Nove persone sono indagate dalla Guardia di Finanza di Sala Consilina, in provincia di Salerno, nell’ambito di un’inchiesta coordinata dalla Procura di Lagonegro. L’indagine riguarda l’ipotesi di falsità materiale commessa dal privato e falsità ideologica commessa dal pubblico ufficiale in atti pubblici, connessa all’utilizzo di firme digitali che sarebbero state impiegate a insaputa dei titolari per nominare amministratori e liquidatori di società.

Secondo quanto ricostruito dagli investigatori, il meccanismo avrebbe permesso di sottrarre alla riscossione circa 120.000 euro tra imposte, interessi e sanzioni.

Tra gli indagati figurano un commercialista del Salernitano e otto persone residenti nel Vallo di Diano. Nei giorni scorsi, la Guardia di Finanza ha eseguito perquisizioni, acquisendo documenti e dispositivi elettronici utili alle indagini.

Dettagli e modalità operative della frode

La ricostruzione degli inquirenti evidenzia la formazione di un falso verbale di assemblea, nel quale veniva deliberata, a insaputa dell’interessato, la nomina a liquidatore di una società. Nel documento sarebbero state utilizzate firme digitali riconducibili a due persone che hanno disconosciuto il proprio coinvolgimento. Uno dei presunti firmatari, inoltre, non risulterebbe in Italia dal 2016 e le firme contestate sarebbero successive a tale data.

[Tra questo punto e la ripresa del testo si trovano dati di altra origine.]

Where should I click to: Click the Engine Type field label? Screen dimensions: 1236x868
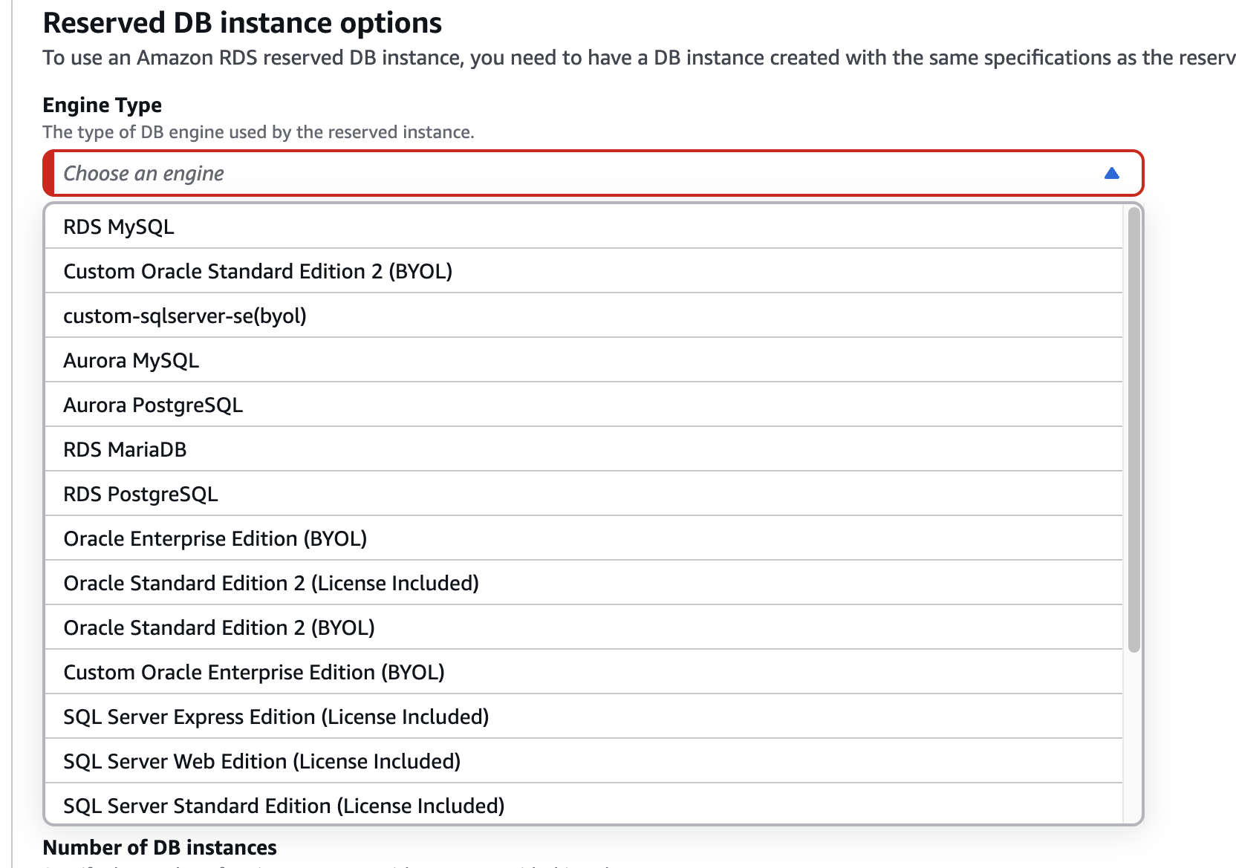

Nel verbale sarebbero stati inoltre indicati l’amministratore unico e lo scioglimento di una società con sede ad Atena Lucana, motivato dalla riduzione del capitale al di sotto del minimo legale. Le contestazioni riguardano anche chi avrebbe attestato falsamente l’identità dei firmatari, consentendo il rilascio di certificati digitali riconducibili a persone estranee alle operazioni. Secondo l’ipotesi della Procura, le condotte sarebbero state poste in essere nell’interesse dell’amministratore di fatto delle società per rendere inefficace la procedura di riscossione e sottrarsi al pagamento di imposte sui redditi e Iva, oltre a interessi e sanzioni, per circa 120.000 euro.

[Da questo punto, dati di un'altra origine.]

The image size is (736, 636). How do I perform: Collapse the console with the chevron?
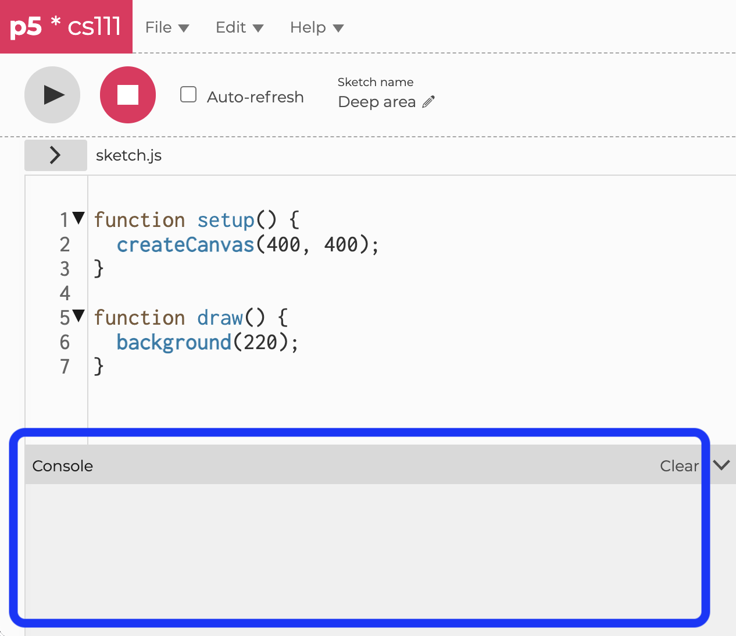[721, 466]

Contesto delle frodi fiscali e l'uso illecito di strumenti digitali

Le indagini della Guardia di Finanza su frodi fiscali che coinvolgono società e strumenti digitali si inseriscono in un contesto più ampio di contrasto all’evasione e all’elusione fiscale. In altri casi, sono state individuate strutture organizzate che, tramite società fittizie e false attestazioni, hanno generato crediti fiscali inesistenti o hanno utilizzato strumenti digitali per facilitare operazioni illecite. Le modalità operative contestate comprendono la creazione di documentazione falsa e l’uso improprio di firme digitali, con il coinvolgimento di professionisti e soggetti residenti in diverse aree geografiche.

Il ricorso a false identità digitali e la formazione di atti pubblici contraffatti rappresentano elementi ricorrenti nelle recenti indagini su reati fiscali, con particolare attenzione alle procedure di nomina e scioglimento societario e al rilascio di certificati digitali. Le attività investigative proseguono per accertare tutte le responsabilità e ricostruire il flusso delle operazioni contestate.